- Written problem -
Reproduce only the stretch from the line containing "Where should I" through the line containing "point(454,276)", with "label" replaced by "button" and everything else unchanged.

- Provided records -
---

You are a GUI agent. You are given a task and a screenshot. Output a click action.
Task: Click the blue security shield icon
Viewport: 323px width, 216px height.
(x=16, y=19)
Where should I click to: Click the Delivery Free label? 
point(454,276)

---

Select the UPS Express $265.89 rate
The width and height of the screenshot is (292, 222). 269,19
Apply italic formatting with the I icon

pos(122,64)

---

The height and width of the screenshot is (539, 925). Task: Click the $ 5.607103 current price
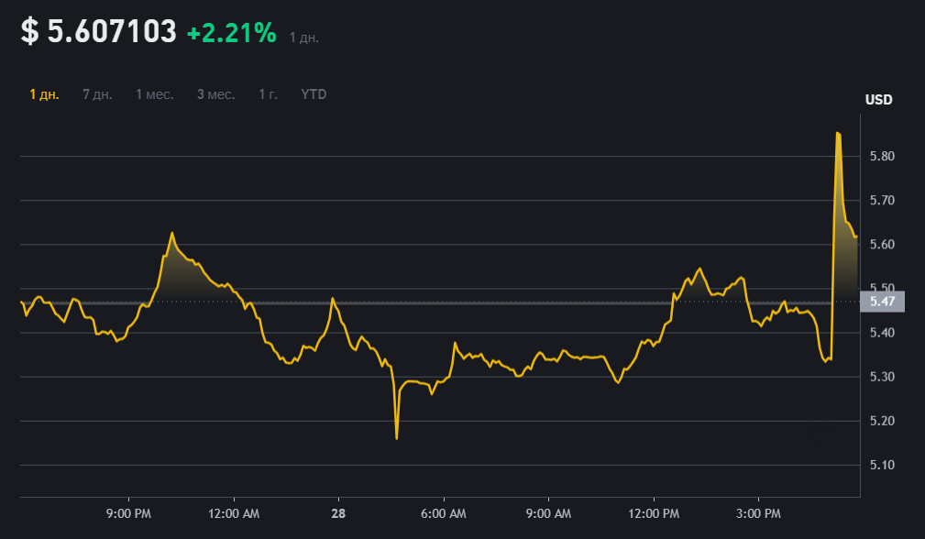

---

- Written solution -
Where should I click to: Click the Delivery Free button? 
point(454,276)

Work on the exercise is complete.